Barter deals have long existed and gained traction during the 2009 recession when brands weren’t able to sell products, so media agencies expanded their barter capabilities to take clients’ unsold products. It was a pragmatic approach for both agencies and clients when the economy tanked. But interestingly, the stigma still exists today when the economy has become much better and barter deals get even murkier in the digital space.

“The ‘alchemy’ of barter as it pertains to digital is rooted in the fact that it is much more difficult to place a hard value on inventory when compared with more tightly controlled ecosystems like TV, radio and print,” said an agency executive who prefers anonymity.

He explained that TV inventory is relatively homogeneous and rates tend to be more benchmarked, while digital is extraordinarily disparate due to variance in inventory quality, the number of intermediaries, and the fact that impressions can be transacted on an individual basis and advertisers value those impressions differently based on the individual user.
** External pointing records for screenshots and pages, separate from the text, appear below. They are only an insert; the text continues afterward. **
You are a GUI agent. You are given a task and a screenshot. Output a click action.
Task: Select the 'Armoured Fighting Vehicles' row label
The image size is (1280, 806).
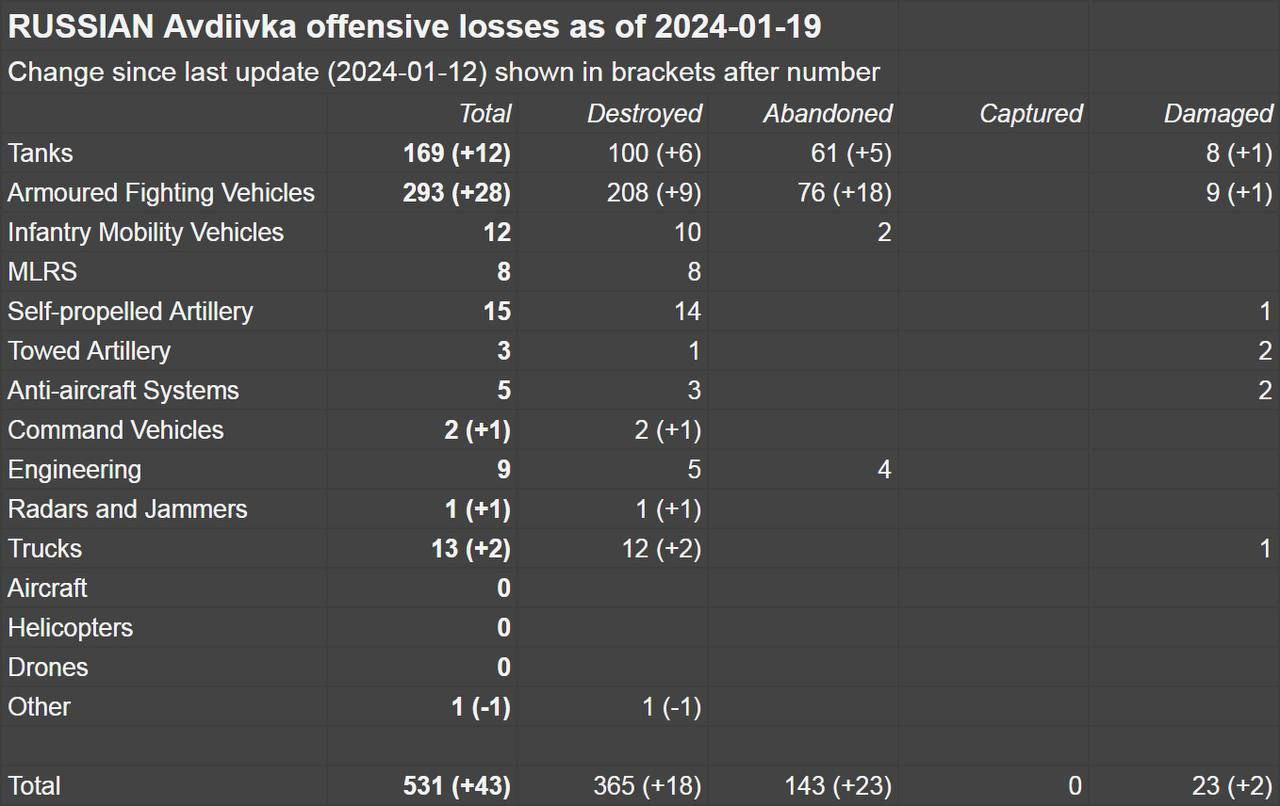161,193
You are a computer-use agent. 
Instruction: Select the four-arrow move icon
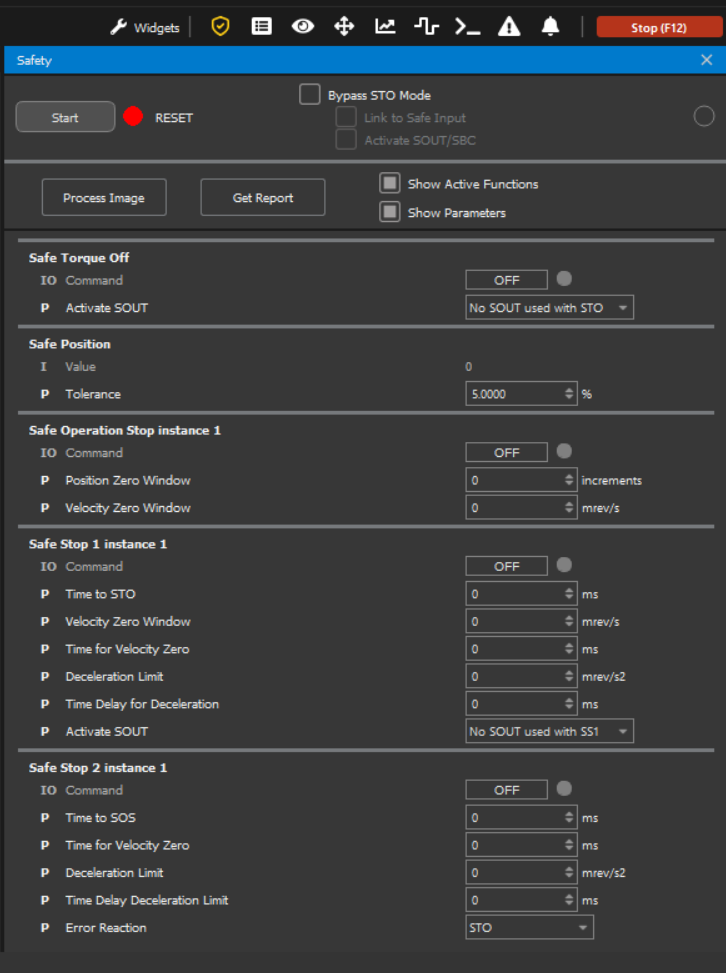pyautogui.click(x=344, y=27)
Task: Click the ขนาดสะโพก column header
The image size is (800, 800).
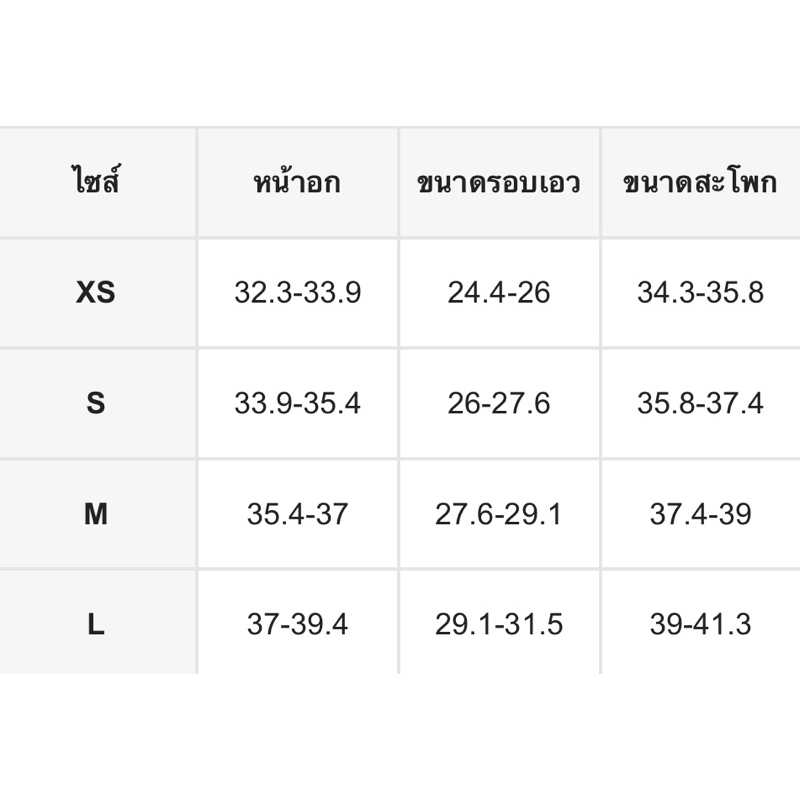Action: (x=699, y=184)
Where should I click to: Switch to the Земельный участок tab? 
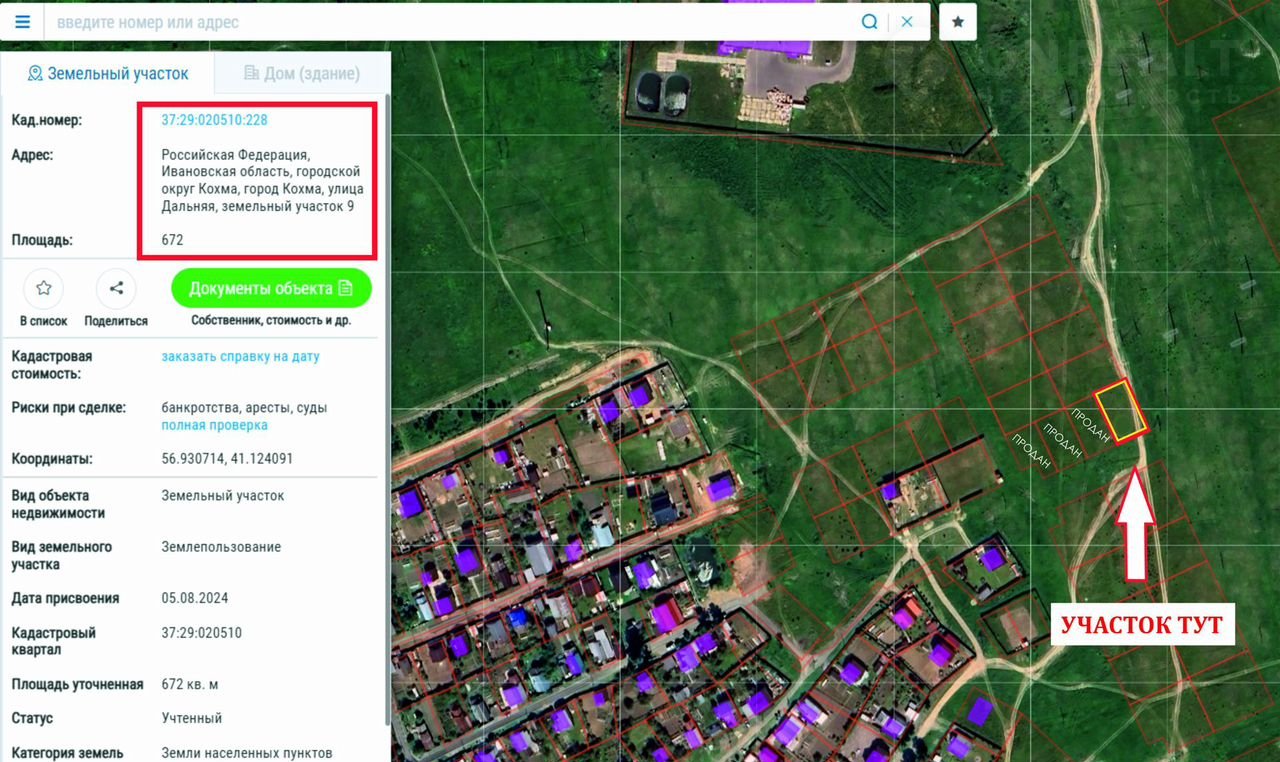[107, 74]
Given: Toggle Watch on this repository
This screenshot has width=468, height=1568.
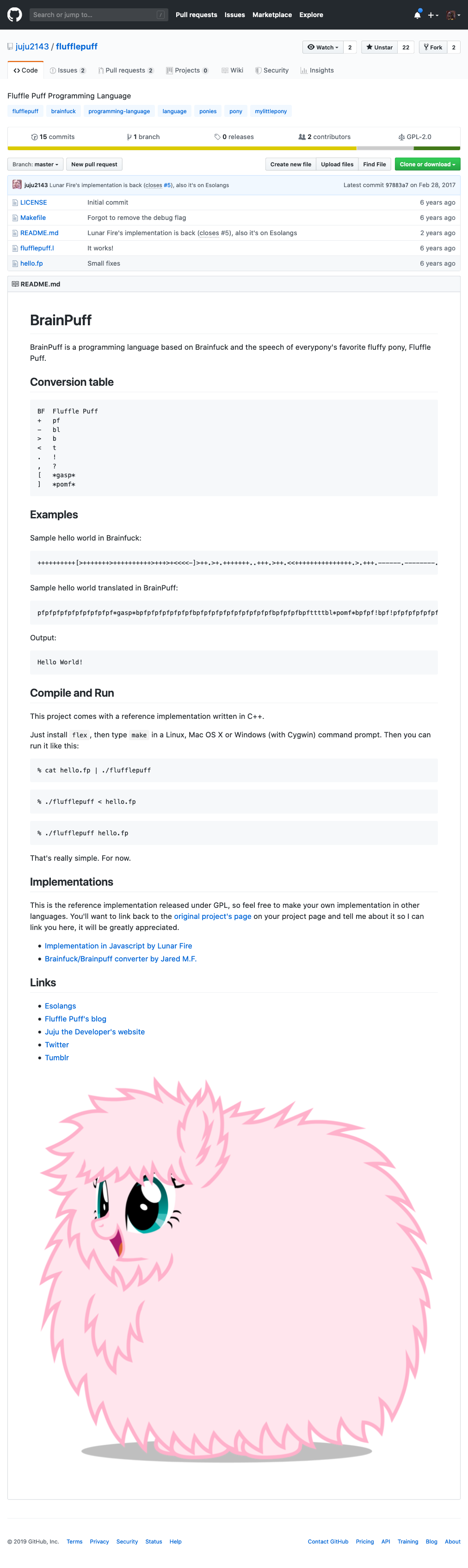Looking at the screenshot, I should (322, 48).
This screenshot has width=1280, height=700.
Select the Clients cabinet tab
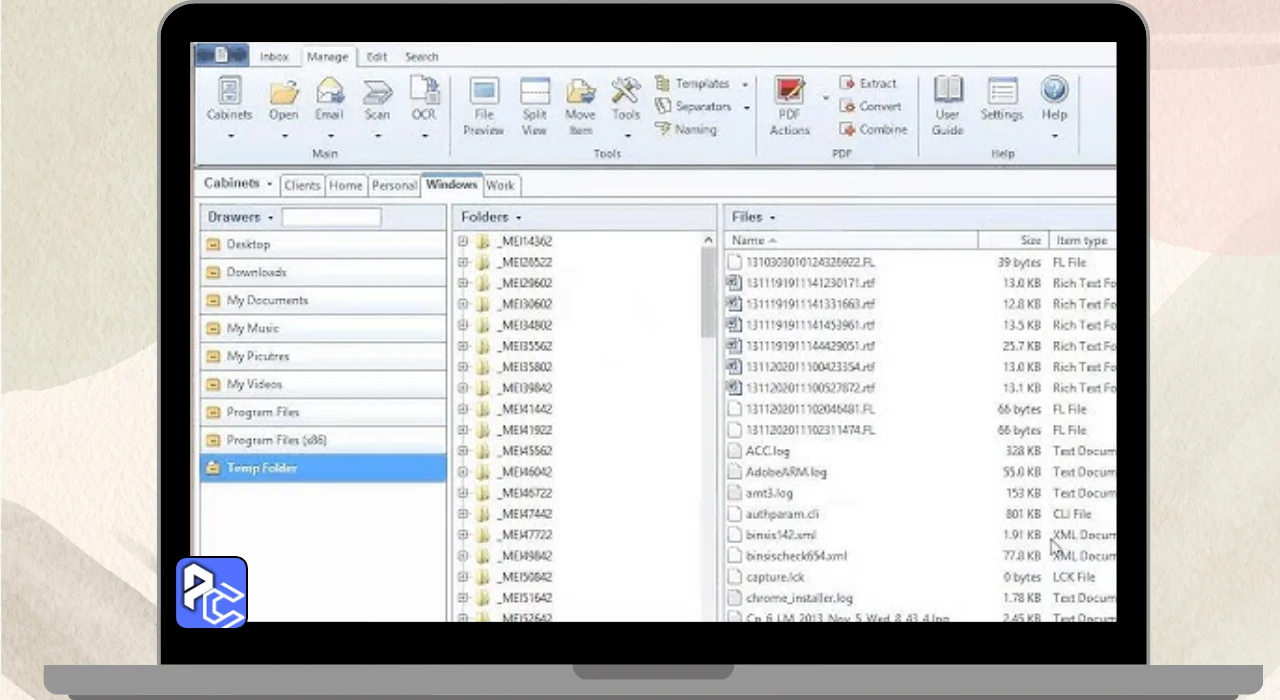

Of course, non-transparent activities go both ways: Publishers can sell cheap or fake inventory, advertisers can sell expired or crap products and mark it up in accounting and the barter agency being a broker can make everything shady by arbitraging both sides into very high margins, with clients rarely having a neutral third party overseeing their measurement, according to Mani Gandham, CEO for content syndication platform Instinctive.

“Nobody checks what equivalent really means so barter agencies can switch out supposedly premium inventory with whatever cheap or fake media they want,” he said.

Holding companies often tout that their ability to buy media in bulk gives them a price advantage. But at the same time, they can swap the media across client rosters. And in a programmatic context, an agency trading desk can buy cheap inventory on its own account across the ad exchanges and then effectively sell it to clients through real-time bidding, said Domenico Tassone, evp of digital solutions for business analytics company The Encima Group. The swapped media could perform better than the non-swapped, but nobody would know.

For example, a campaign that a client expects to run on AOL might have been swapped in part for TV deal leftovers or low-quality inventory from ad exchanges. As long as the campaign hits a certain number of impressions, the client is none the wiser.

“Digital agencies exclusively control how ad campaigns are labeled and the associated costs that are put into ad servers during the ad trafficking process,” said Tassone. “As a downstream analytics consultancy, it is kind of a ‘garbage in, garbage out’ world for us. So if [the media] is not named or flagged differently, it all looks the same. We wouldn’t be able to tell the difference.”

There are no solid stats on media spend through barter agencies. Omnicom’s ICON International indicated that its number is greater than $1 billion, while WPP’s Midas Exchange is smaller, followed by IPG’s Orion, said Brian Wieser, senior research analyst for Pivotal.

And with clients left in the dark, they don’t get to weigh in on the process. It’s possible they might not even mind, said Tassone, given that barter agencies help them get rid of unused assets.